Mental health and discrimination at work

According to Ruby Wax, (entertainer and mental health campaigner): If you become mentally ill, don’t – whatever you do – tell your boss (1). I know what she means but we need to take a closer look at what the Law says about discrimination at work. I am basing this post on what I have learned from offering therapy to people whose problems centre around work and also on some findings from research on the topic.

If you consider yourself to have a ‘mental health problem’, when can you accuse your employer of discrimination for not taking this into account? The Equality Act (2010) was designed to cover discrimination against a person for all kinds of reason, including having a disability. You might be surprised to learn how the Act defines a disability resulting from a ‘mental impairment’. The ‘impairment’ and the effect it has on normal daily activities must be present for a year or more. So if your ‘mental health’ has suffered from, say, a sudden bereavement or bullying colleagues, you must demonstrate three things: 1. the impairment is expected to last at least a year (unlikely for many kinds of stress) 2. the mental impairment must be labelled as such by a professional (i.e. getting a GP or a psychiatrist to stamp your official record with a stigmatised diagnosis) 3. Have an impairment that is not excluded from the Act. The excluded categories are chiefly the less desirable forms of ‘mental impairment’ such as an addiction to alcohol or nicotine, being a fire-setter, voyeur or exhibitionist, or having a tendency to abuse others sexually or physically. If you satisfy all three conditions, your employer is obliged to make reasonable adjustments to your working conditions. The charity MIND gives some examples of allowances made on grounds of ‘mental health’ (2).

I have not yet encountered a client who is aware of the Act or made use of it. ‘Mental health’ problems at work seem to invite one of two responses from an employer. The first is sympathetic, accommodating, and informal. This often depends on whether a manager has experienced something similar themselves. It helps if an employee’s skills are of particular value to the company. An employee might be able to use their health insurance policy (sometimes a company perk) to access therapy. If work becomes too stressful and affects ‘mental health’, the person may attempt to move departments, take unpaid leave, use up a holiday allowance instead of ‘going sick’, apply to work part-time, ask to spend more days working from home, or simply seek out a new employer. In other words, there is an attempt on both sides to accommodate to a difficult situation and smooth it over.

The second kind of response from an employer and employee is formal and legalistic, involving grievance procedures, Human Resources department, and Occupational Health. The people I see as clients (mostly in skilled jobs) are not inclined to view their ‘mental health problem’ as an enduring impediment to working normally and certainly do not wish to have a psychiatric label entered on their staff record. This is not because they shun the stigma of mental ill-health but because it is very likely, in practice, to harm their future career prospects. To be labelled (e.g. as a ‘depressive’) risks providing a spurious reason for future dismissal or is a handicap when being considered for promotion. A significant proportion of time in therapy is therefore spent discussing strategy and impression management, bearing in mind a client’s ultimate objectives. People are reluctant to pursue a grievance when they feel that they are being discriminated against unless they already have plans in place to change their job.

Research findings back up my own impressions. The Department of Work and Pensions has funded research into the impact of ‘mental health’ on employment. They are concerned because ‘mental ill health’ is given as the main reason for people being unable to work due to sickness (2). As in many areas of social life, the medicalisation of problems that have understandable causes and require pragmatic remedies gets in the way of devising sensible policies.
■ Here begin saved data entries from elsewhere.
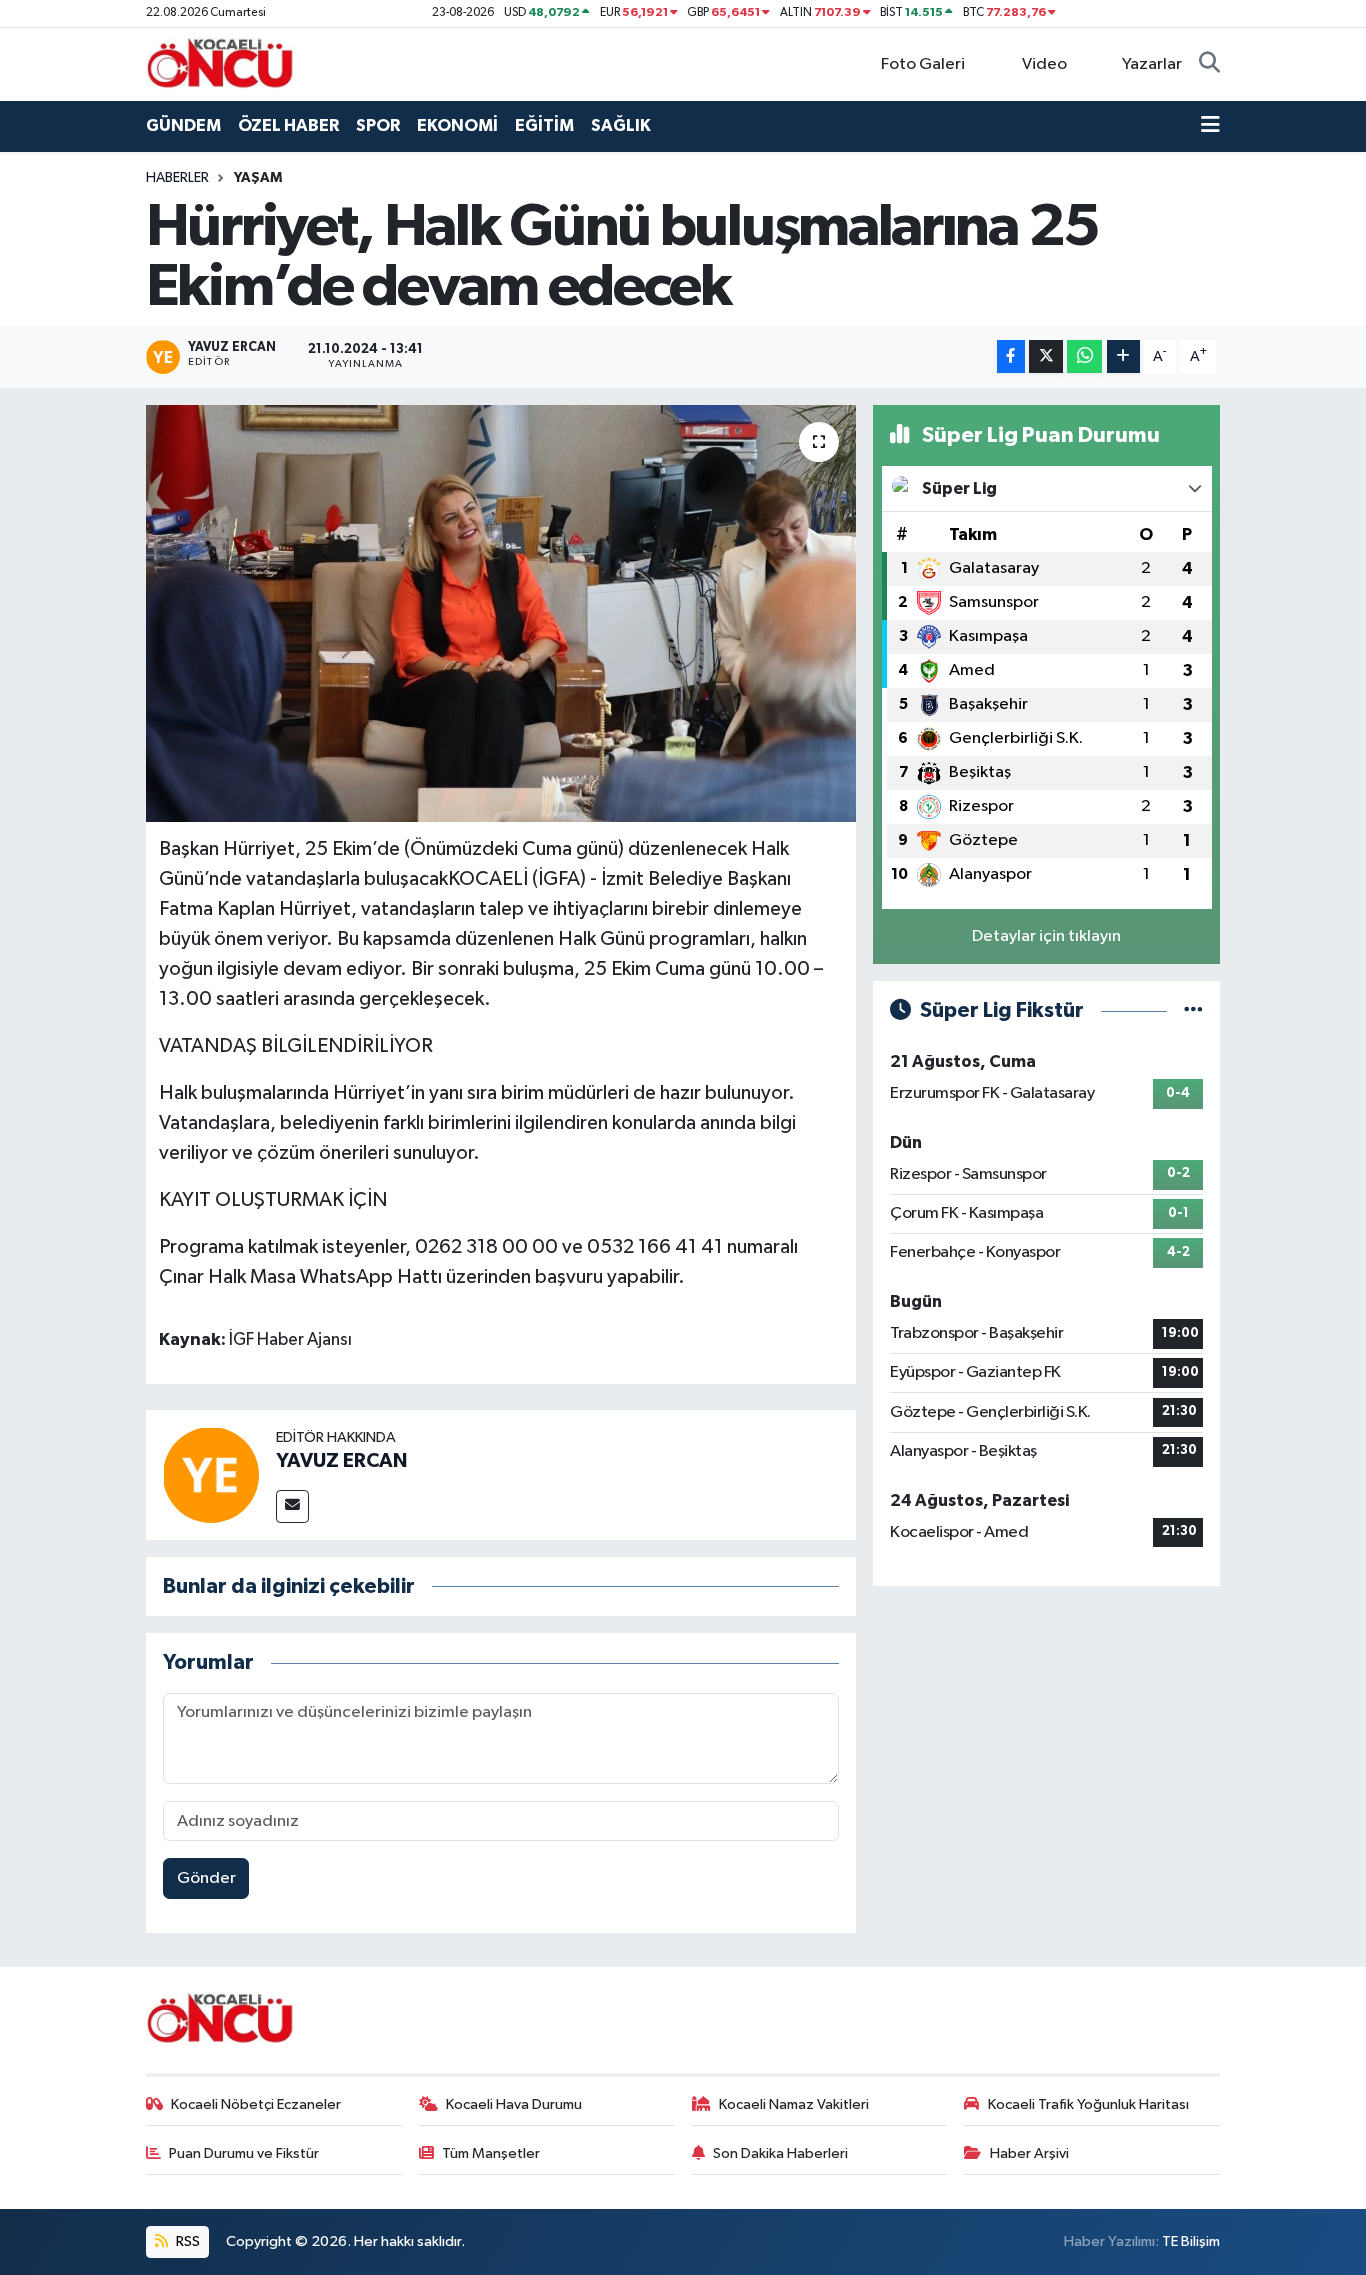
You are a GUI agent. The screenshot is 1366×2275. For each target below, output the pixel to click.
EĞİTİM (544, 125)
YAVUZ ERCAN (341, 1461)
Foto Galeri (923, 64)
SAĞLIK (621, 125)
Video (1044, 64)
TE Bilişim (1191, 2241)
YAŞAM (258, 178)
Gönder (206, 1878)
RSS (186, 2241)
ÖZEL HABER (288, 125)
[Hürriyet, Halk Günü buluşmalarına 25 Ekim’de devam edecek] (501, 613)
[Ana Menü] (1210, 126)
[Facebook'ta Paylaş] (1011, 356)
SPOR (378, 125)
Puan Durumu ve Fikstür (244, 2153)
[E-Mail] (292, 1506)
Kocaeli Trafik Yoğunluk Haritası (1088, 2104)
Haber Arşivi (1029, 2153)
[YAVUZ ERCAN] (211, 1474)
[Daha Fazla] (1123, 356)
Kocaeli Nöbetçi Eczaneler (256, 2104)
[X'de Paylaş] (1046, 356)
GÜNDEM (183, 125)
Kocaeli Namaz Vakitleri (794, 2104)
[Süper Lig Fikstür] (1193, 1010)
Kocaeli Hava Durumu (514, 2104)
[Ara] (1209, 65)
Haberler (177, 178)
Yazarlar (1152, 64)
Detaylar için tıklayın (1046, 936)
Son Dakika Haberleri (780, 2153)
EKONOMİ (457, 125)
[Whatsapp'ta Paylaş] (1084, 356)
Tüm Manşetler (491, 2153)
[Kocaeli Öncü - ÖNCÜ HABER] (221, 63)
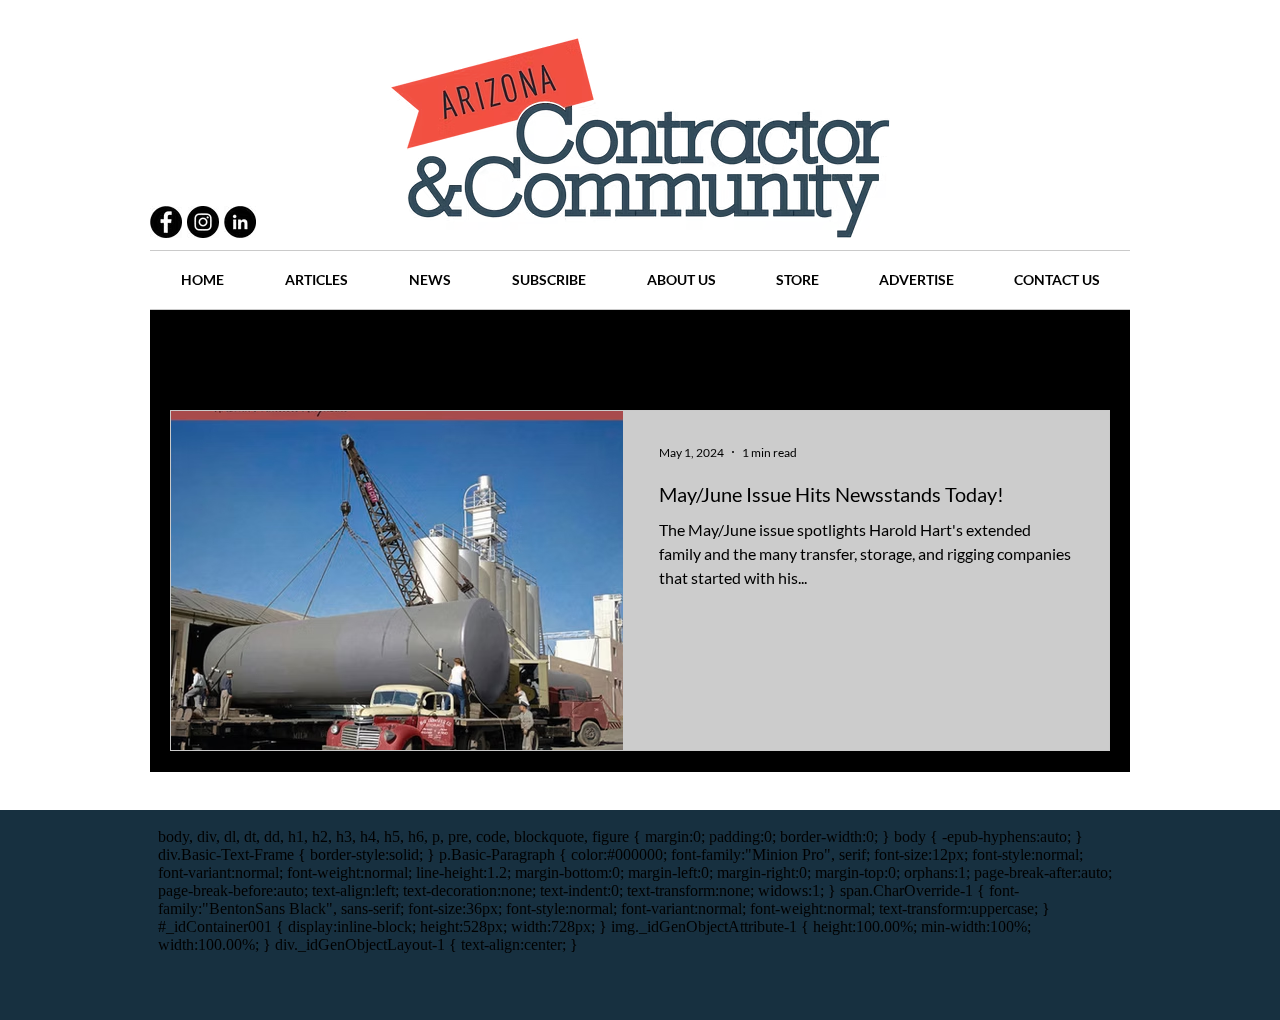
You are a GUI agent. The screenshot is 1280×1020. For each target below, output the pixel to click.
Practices (294, 350)
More (995, 350)
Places (809, 350)
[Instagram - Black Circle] (203, 222)
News (731, 350)
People (384, 350)
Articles (649, 350)
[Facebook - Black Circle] (166, 222)
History (561, 350)
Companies (903, 350)
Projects (472, 350)
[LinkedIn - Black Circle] (240, 222)
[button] (1084, 352)
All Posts (197, 350)
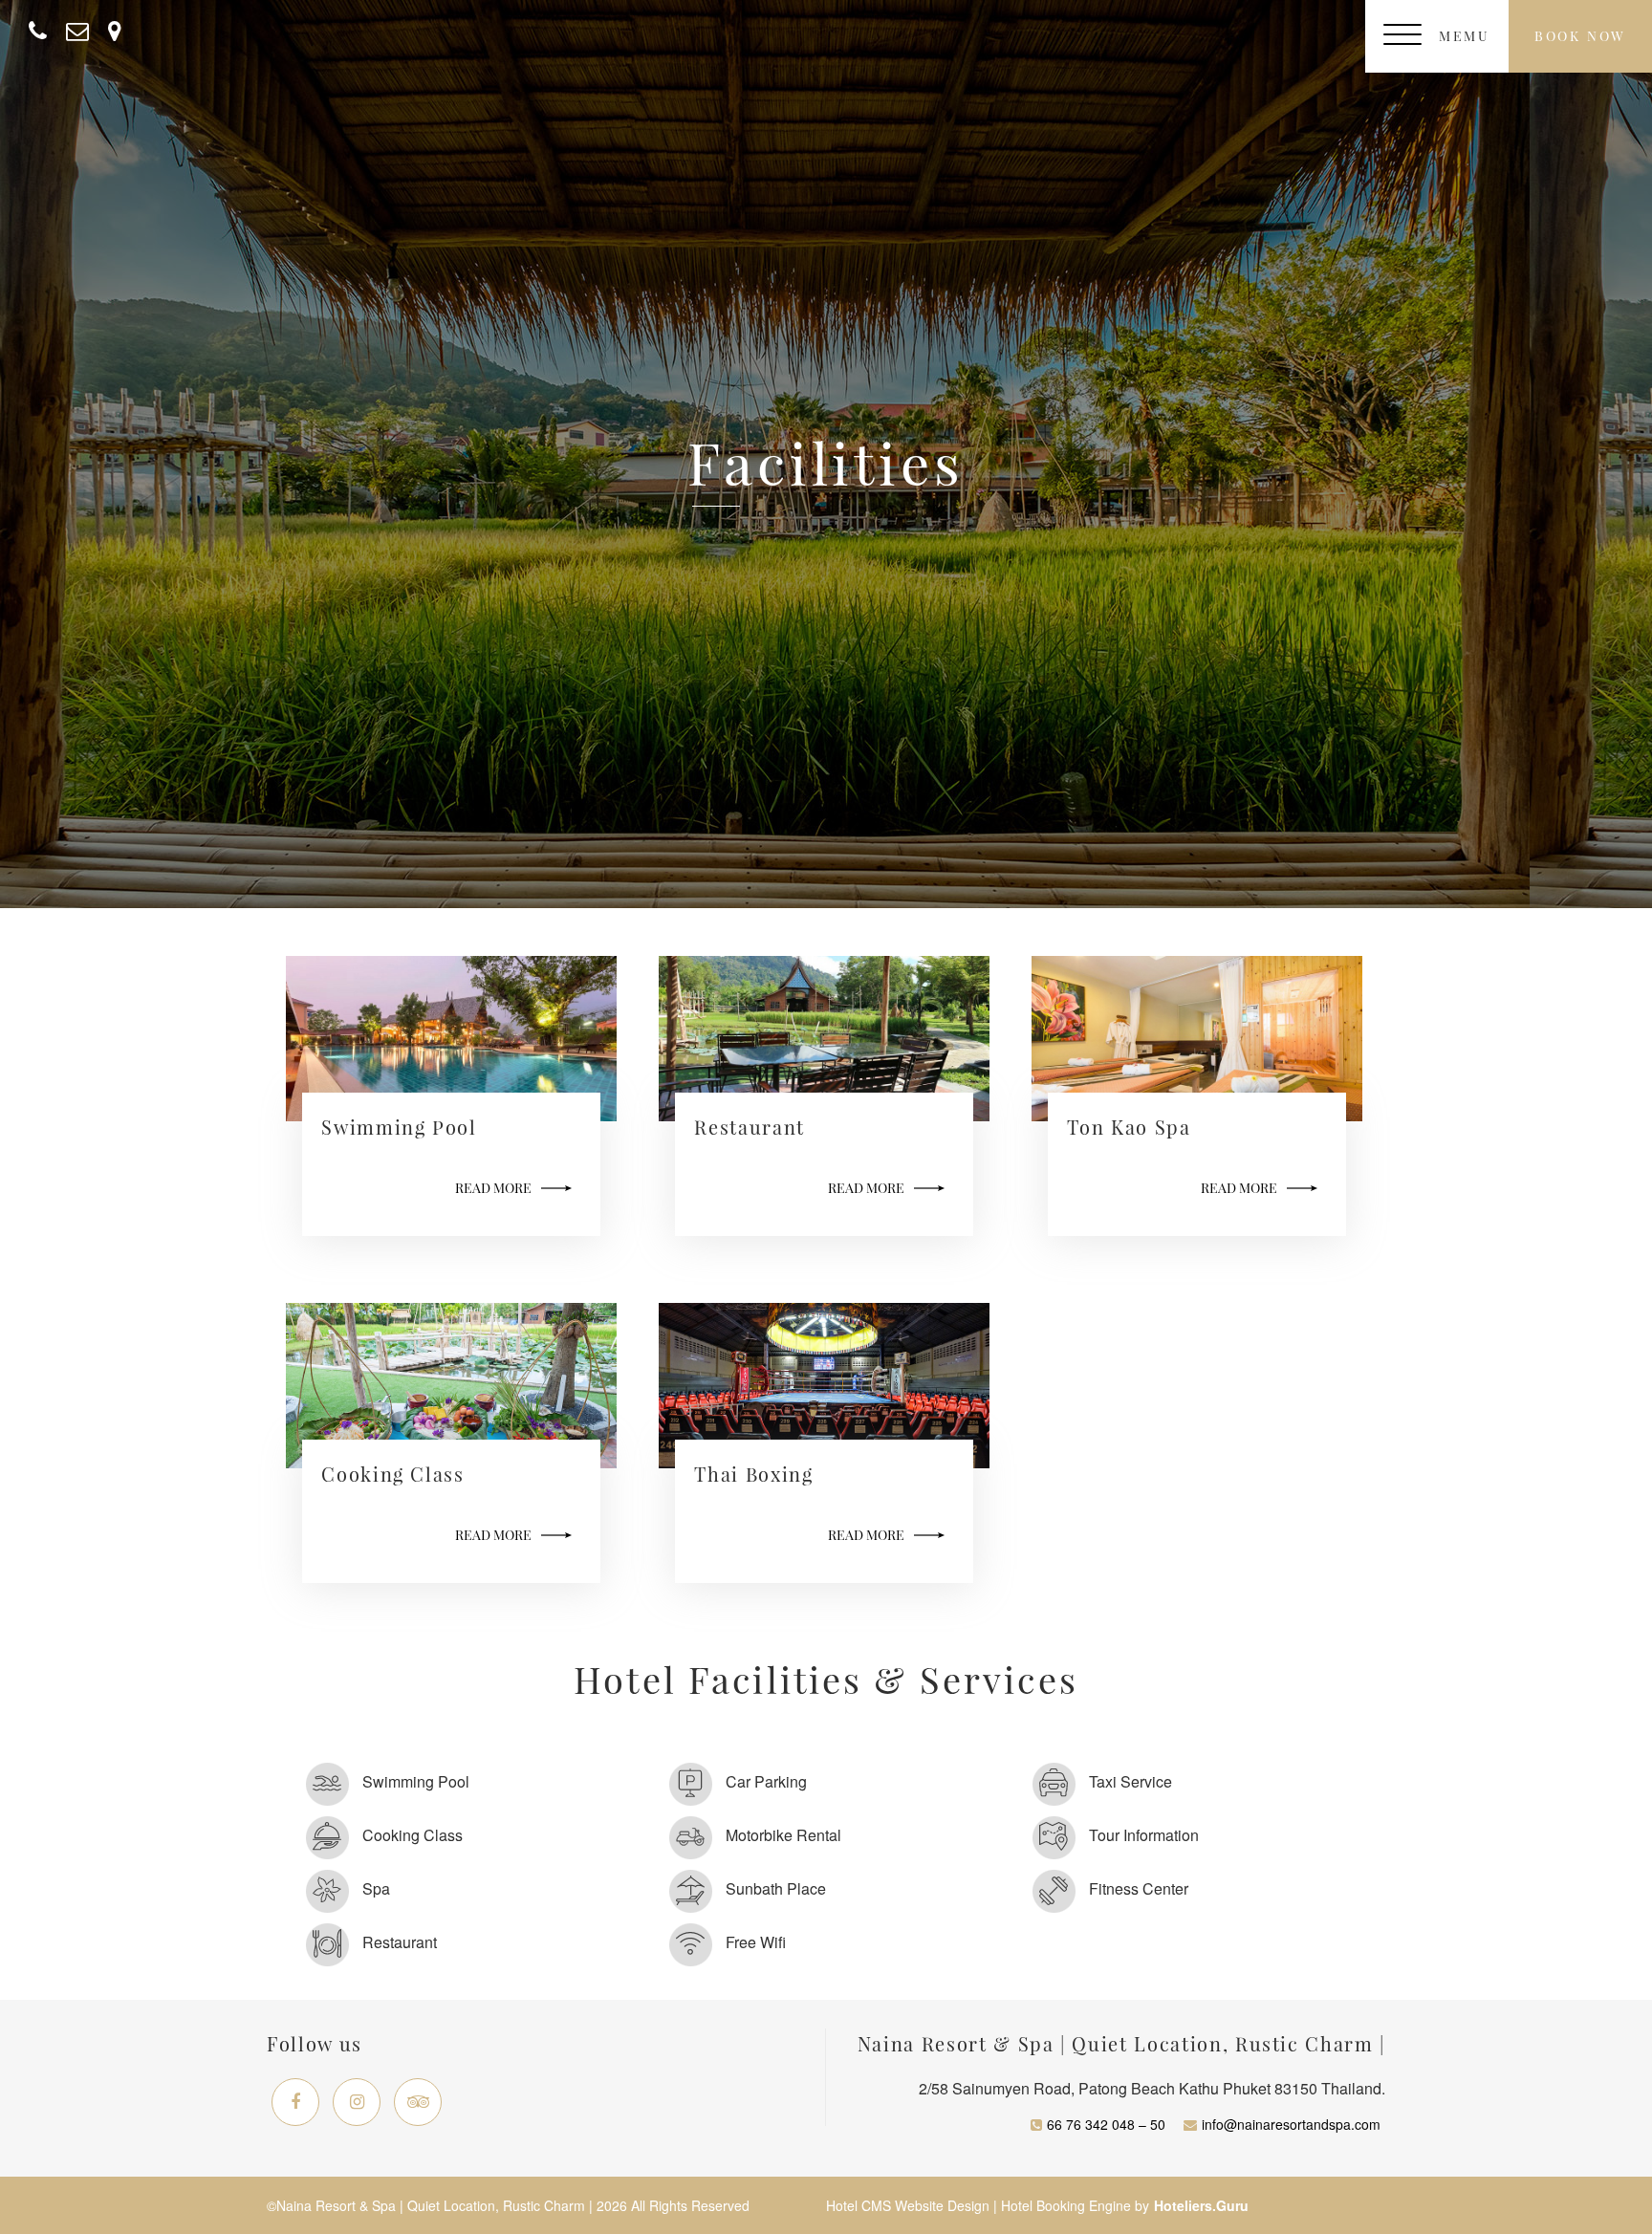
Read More (493, 1188)
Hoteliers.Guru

As Irvine (3) states: What emerged from my studies was that some people did not talk about difficulties at work because they did not consider themselves to have a mental health problem at all. Rather they saw what they were experiencing as a perhaps intense but nevertheless ‘normal’ level of stress or emotional distress. There were also people who had talked to others in their workplace about difficulties of one type or another that they were experiencing in their home or work lives, but they did not express these in medicalised language, hence again did not disclose a ‘mental health condition’ as such. 

Consistent with my own experience, only a minority of Irvine’s respondents were aware of the Disability Discrimination Act (DDA, 2005): Very few felt that knowledge of the DDA would have made a difference to their employment outcomes . . . seeing any difficulties in carrying out their role as their own responsibility and not something their employer should be expected to accommodate. . . . people did not perceive their mental health issues as a ‘disability’ or even see themselves as being ‘ill’ in some cases. Irvine notes that this raises questions about the salience and applicability of disability employment legislation in the context of common mental health problems (3). 

Yet another example of the obfuscation caused by the mental health conspiracy.

1. Wax, R. (2015) Should you tell your boss about mental illness?

https://www.theguardian.com/commentisfree/2015/jul/06/mental-illness-stigma-ruby-wax-work-employers

2. MIND (2014) We’ve got work to do.  

https://www.mind.org.uk/media/1694795/back-to-work-report_2015_web-v3.pdf

3. Irvine, A. L.  (2015) Mental health and employment: Context, concepts and complexity. University of York Social Policy and Social Work.